Peu après, un feu s’alluma dans la cheminée, réchauffant la pièce plongée dans la pénombre. Léonid prit place dans son fauteuil, le regard fixé sur les photos de Maria posées sur la cheminée.

— Tu avais raison, Maria, murmura-t-il. — Tu voulais des enfants, et moi, je repoussais toujours l’idée, croyant avoir tout le temps devant moi… Et me voilà, à te parler comme si tu pouvais m’entendre.

Soudain, un bruit léger troubla le silence. Était-ce un sanglot ? Un petit pleur ?

Le cœur de Léonid s’accéléra.

Le son se fit plus net, plus insistant.

Il se leva lentement, malgré la douleur dans ses articulations. Les planches du vieux perron grinçaient sous ses pas. Il scruta l’obscurité et entendit à nouveau ces petits pleurs.

— Y a-t-il quelqu’un là ? appela-t-il, mais seule la nuit lui répondit.

Puis il aperçut quelque chose.

Sur le seuil reposait une corbeille, déposée avec soin. Les couvertures à l’intérieur bougeaient légèrement.

À la lumière de la lune, Léonid découvrit de minuscules doigts qui s’étiraient dans l’air frais.

— Mon Dieu… souffla-t-il, la voix tremblante. Il prit délicatement le bébé dans ses bras. Un tout petit garçon, âgé de quelques mois à peine, le regardant avec de grands yeux curieux.

Il observa la rue, déserte.

Une note était posée dans la corbeille :

« Ne me cherchez pas. Prenez soin de lui. Aimez-le comme votre propre fils. Merci et adieu. »

Un faible sanglot s’échappa du bébé, et en Léonid renaissait une émotion oubliée depuis longtemps.

— Chut, mon petit, tout ira bien, murmura-t-il en serrant l’enfant contre lui.

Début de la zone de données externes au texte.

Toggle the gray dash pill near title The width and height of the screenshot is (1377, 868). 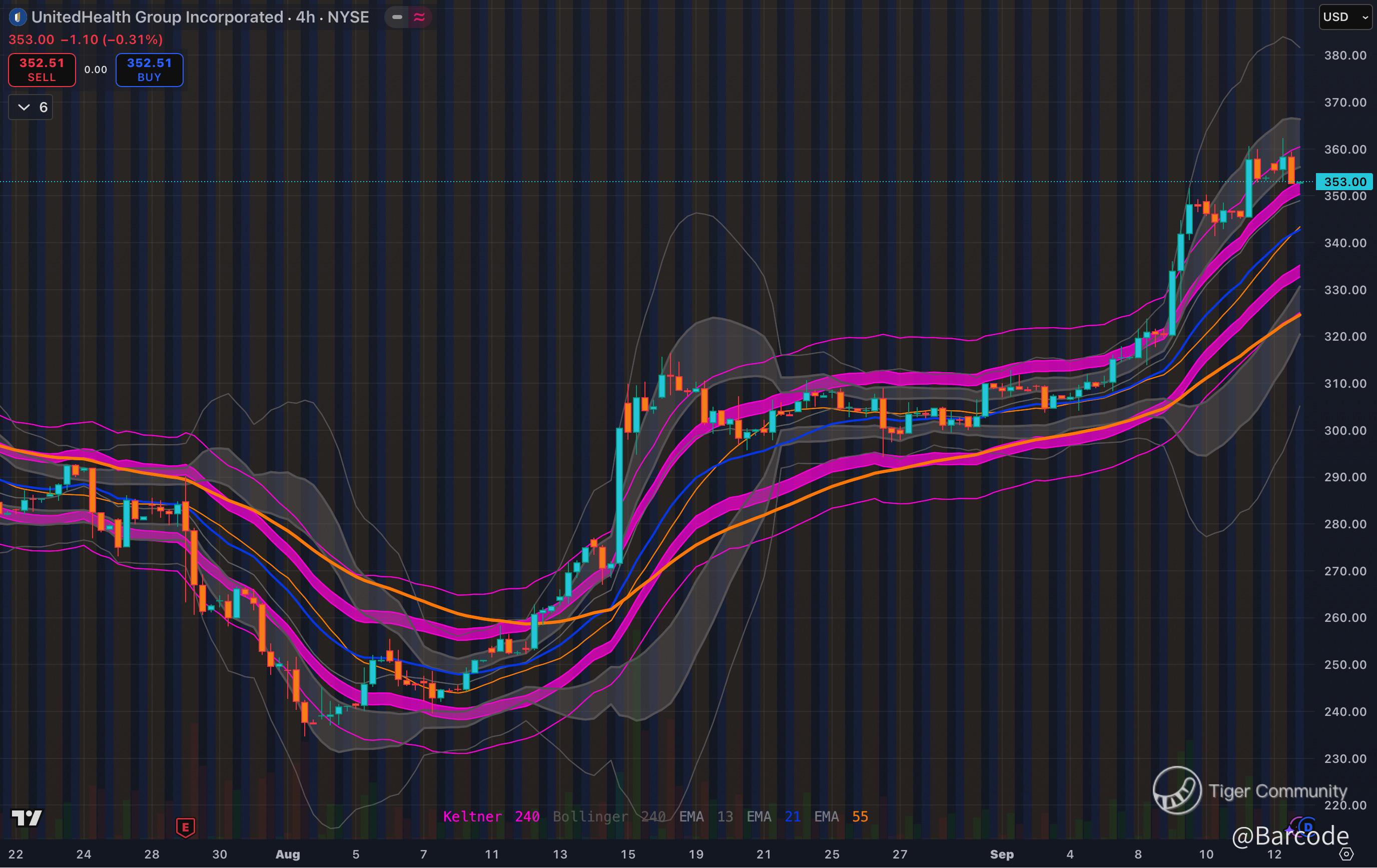(397, 17)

Il leva les yeux vers le ciel.

— Maria… Est-ce toi ? Tu disais que les miracles arrivent quand on s’y attend le moins.

Cette nuit-là, Léonid emmitoufla le bébé dans une vieille couverture de Maria. L’enfant se calma et s’endormit paisiblement, tandis que Léonid réchauffait du lait, se souvenant comment la fille de Timothée nourrissait ses enfants.

— Il te faut un nom, murmura-t-il en regardant le petit qui agrippait fermement son doigt.

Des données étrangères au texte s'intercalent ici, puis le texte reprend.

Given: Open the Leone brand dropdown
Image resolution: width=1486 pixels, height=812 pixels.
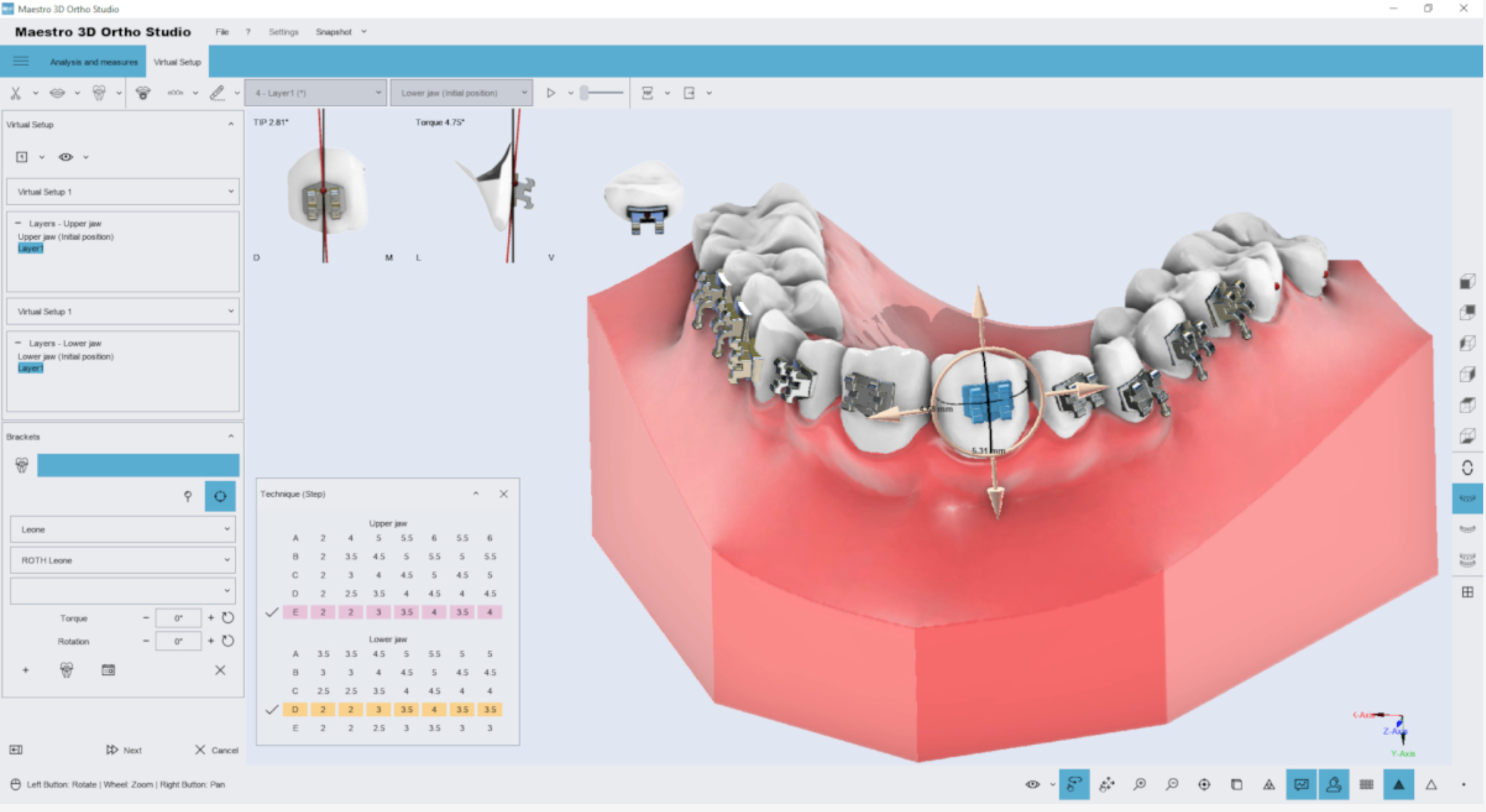Looking at the screenshot, I should click(123, 530).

Un sourire fendit son visage.

— Tu es courageux, tu tiens bon, comme un vrai pêcheur.

Il réfléchit un instant.

— Matvey… souffla-t-il doucement. C’était le prénom du père de Maria. Un nom fort, noble, pour ce garçon. — Ça te plaît, mon petit ?

Le bébé sembla sourire, et le cœur de Léonid fondit.

— C’est décidé, dit-il en riant doucement. — Tu seras mon fils, Matvey. Je n’ai pas grand-chose, mais tout ce que j’ai est désormais à toi. Ensemble, nous affronterons la vie.

Léonid confectionna cette nuit-là un lit de fortune avec une vieille caisse en bois, garni de tissus doux. Il le posa près de son lit, ne voulant pas laisser le bébé seul.

Sous le clair de lune, Léonid observa Matvey dormir paisiblement, sa petite main toujours serrée dans la sienne.

— Je te promets, mon fils, chuchota-t-il, la voix pleine d’émotion. — Je serai le père dont tu as besoin.

Dix-sept ans passèrent… La maison s’anima de rires et de vie. Matvey grandit, devenant un jeune homme plein d’énergie et de bonté.

— Bonjour, papa ! s’exclama-t-il dans le jardin. — La rose a pondu deux œufs ! C’est bien ta préférée, non ?

— Tout comme toi, mon fils, répondit Léonid avec un sourire.

— Je suis ton trésor unique, riait Matvey.

Mais un jour, alors qu’ils travaillaient dans le jardin, Matvey s’arrêta soudain.

— Papa, tu te souviens du jour où tu m’as trouvé ? demanda-t-il.

Léonid essuya ses mains sur son pantalon.

— Bien sûr que oui.

— As-tu déjà pensé à ce qui aurait pu arriver si quelqu’un d’autre m’avait découvert ? demanda Matvey, hésitant.

Léonid serra son fils contre lui.

— Matvey, tu n’as jamais été abandonné. Tu m’as été offert. Tu es la plus grande joie de ma vie.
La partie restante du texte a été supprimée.